En Lozère, 60 % de la population n’a accès à aucun arrêt de transport en commun à moins de dix minutes à pied de son domicile (Source : UFC - Que Choisir). Dans ce département rural et montagneux, la voiture n'est donc pas un confort : c'est une condition de survie. Perdre son véhicule, c'est souvent perdre son emploi. Et perdre son emploi, c'est le début d'une spirale dont il est très difficile de s’extraire…
C'est pour briser ce cercle vicieux qu'Aurore, association nationale d'accompagnement social implantée en Lozère depuis 2019, a imaginé un dispositif aussi pragmatique qu'ingénieux : louer des voitures électriques sans permis aux personnes en insertion professionnelle, le temps pour elles de trouver, avec l’équipe Aurore, leur propre solution de mobilité. Un projet que la Fondation Roole soutient en finançant l’acquisition d’un véhicule supplémentaire.
Une petite voiture pour de grands défis
L'idée n'est pas tombée du ciel. Elle a mûri pendant plusieurs années dans la tête de Frédéric Merel, aujourd'hui responsable du dispositif au sein de l'antenne lozérienne d'Aurore. « À l'origine, le projet visait à favoriser l'accès à l'emploi pour des apprentis vivant dans des zones très rurales, qui n'avaient aucun moyen de rejoindre une entreprise située hors de leur village », explique-t-il.
Il aura fallu du temps, des financements publics et une bonne dose de persévérance pour concrétiser l'idée. Mais depuis un peu plus de deux ans, le dispositif tourne. Aurore dispose aujourd'hui d'une flotte de 15 voiturettes électriques (principalement des Citroën Ami et des Fiat Topolino), et grâce au soutien de la Fondation Roole, un seizième véhicule viendra prochainement s’y ajouter.

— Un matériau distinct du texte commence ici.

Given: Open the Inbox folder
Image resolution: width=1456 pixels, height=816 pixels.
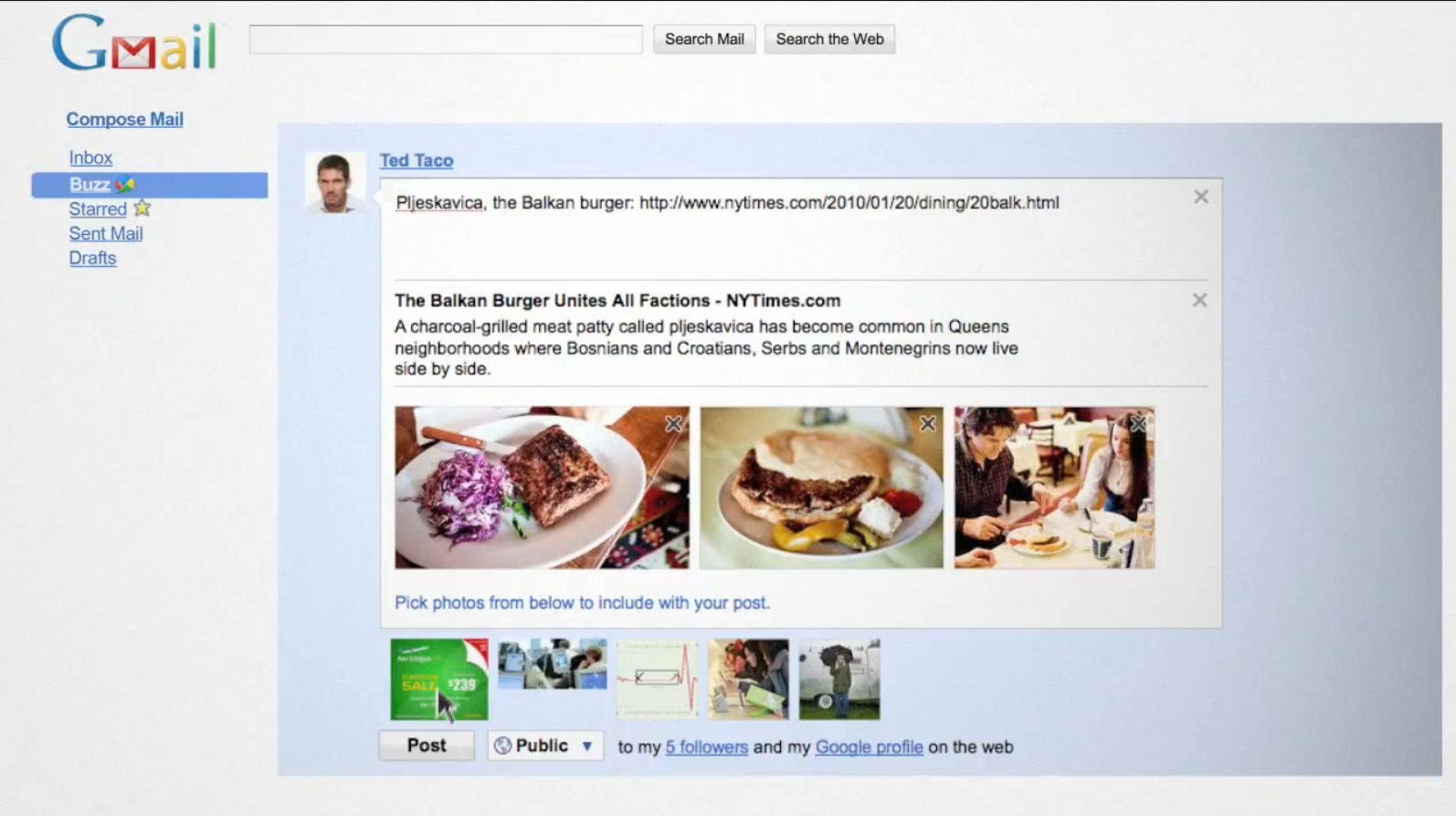Looking at the screenshot, I should coord(90,158).
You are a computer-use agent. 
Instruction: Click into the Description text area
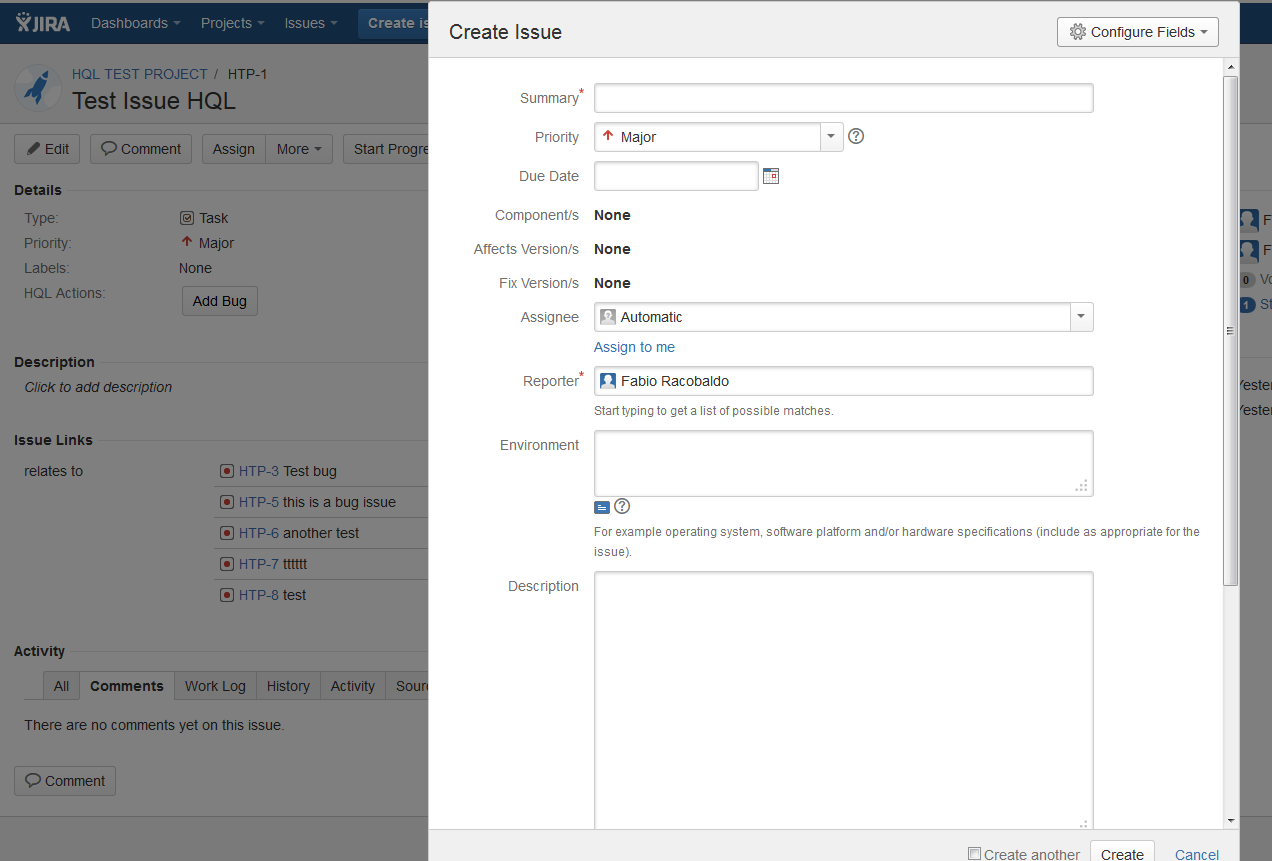click(x=843, y=700)
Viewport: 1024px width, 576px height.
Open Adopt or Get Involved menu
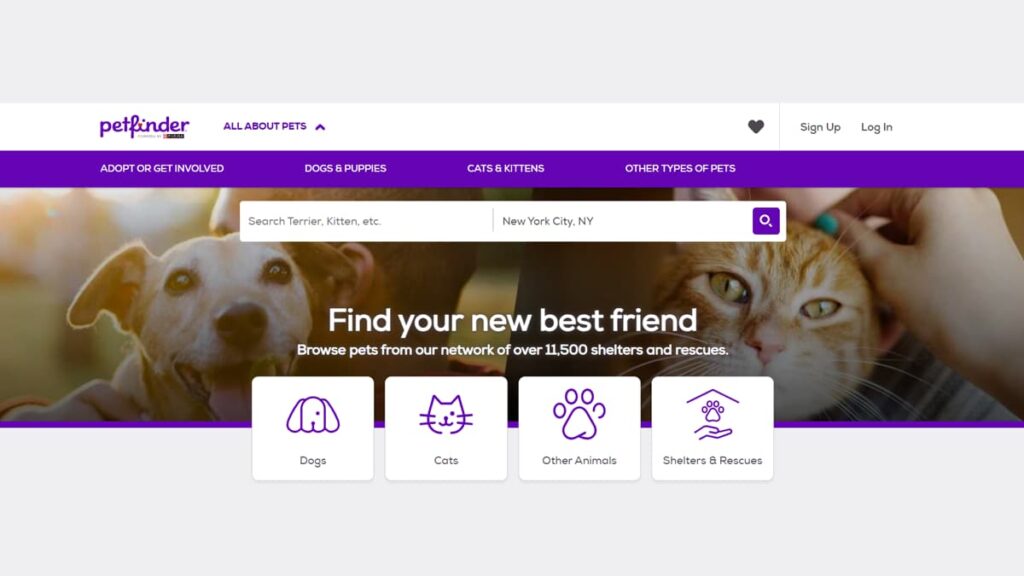(162, 168)
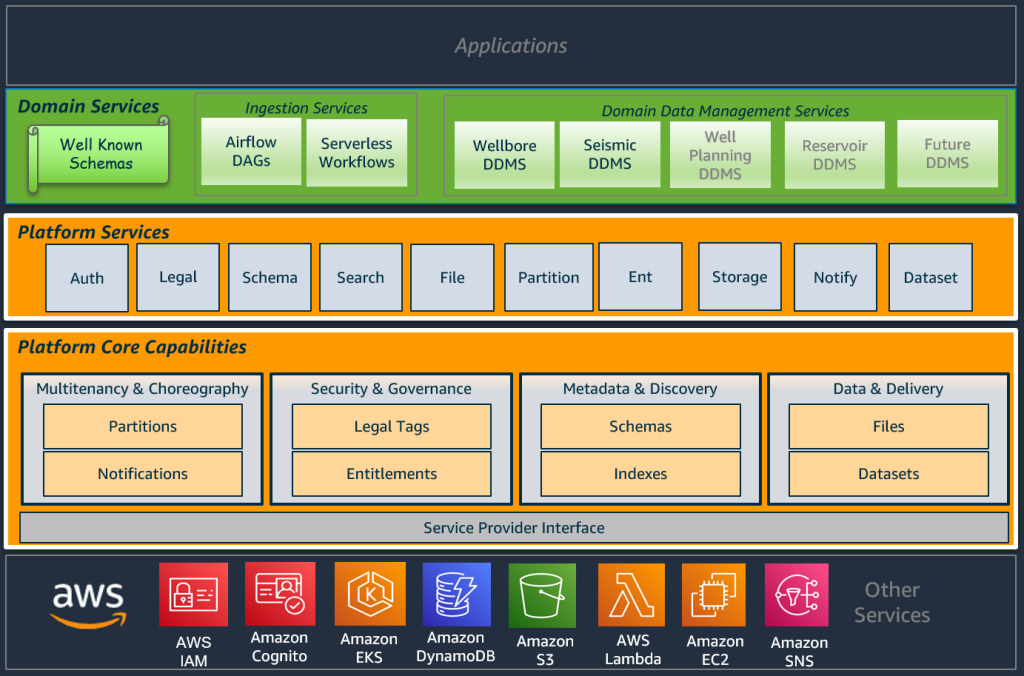Image resolution: width=1024 pixels, height=676 pixels.
Task: Open Serverless Workflows under Ingestion Services
Action: tap(356, 152)
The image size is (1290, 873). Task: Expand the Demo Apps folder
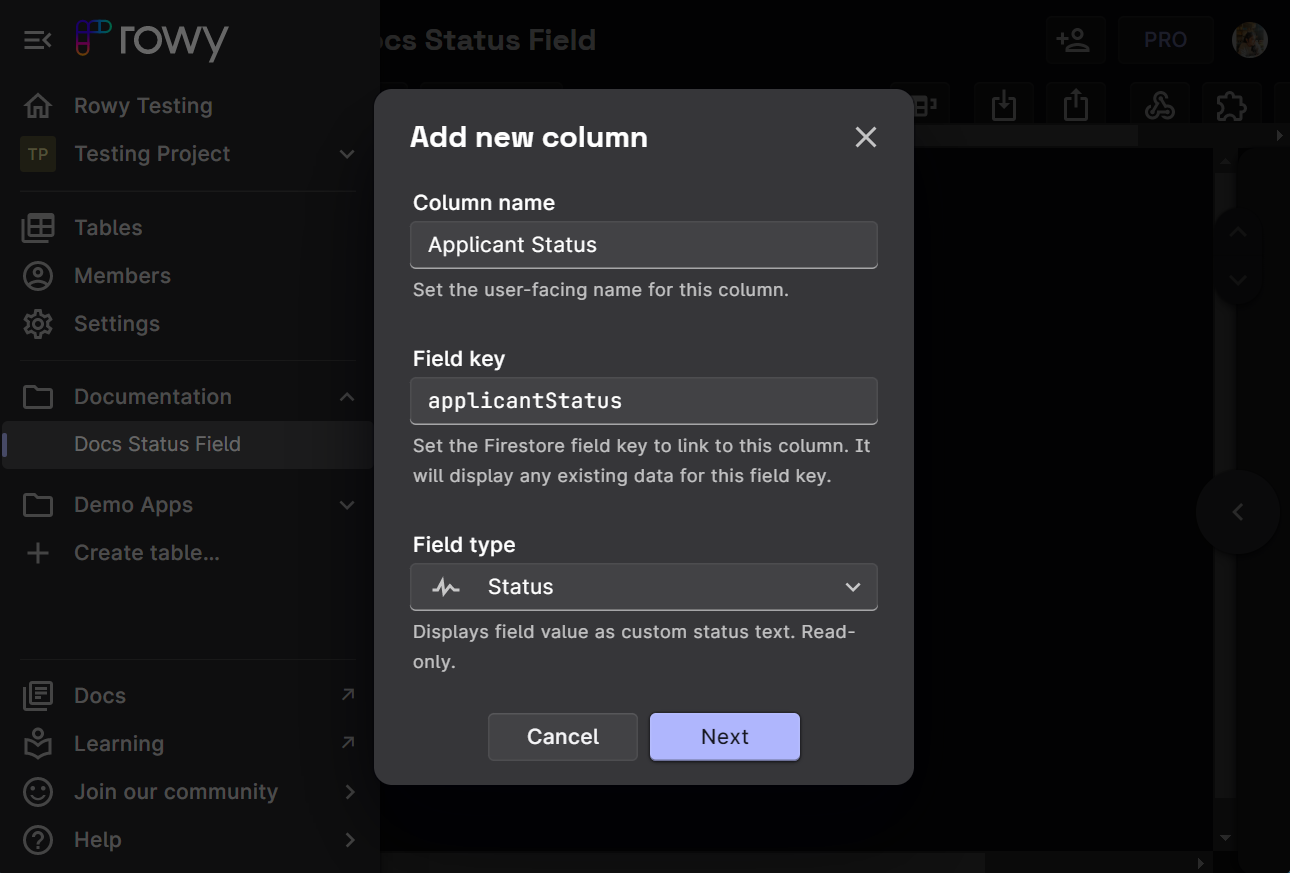tap(346, 505)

Le principe ? Une personne en insertion professionnelle, sans solution de transport, peut bénéficier d'un prêt de véhicule pour une durée allant jusqu'à trois mois, renouvelable deux fois. En contrepartie, elle verse 150 € par mois après avoir déposé une caution du même montant. Ces voiturettes, limitées à 45 km/h, offrent une autonomie de 70 km et se rechargent en quatre heures sur une simple prise domestique. « Le coût d’une recharge ne dépasse pas un euro » assure Frédéric Mérel. « Ce sont des solutions vraiment adaptées à notre territoire, même si au départ, on avait des doutes sur leur résistance aux reliefs et aux températures ». Deux ans plus tard, le verdict est sans appel : les batteries perdent à peine 10 km d'autonomie par grand froid et les voiturettes tiennent le choc.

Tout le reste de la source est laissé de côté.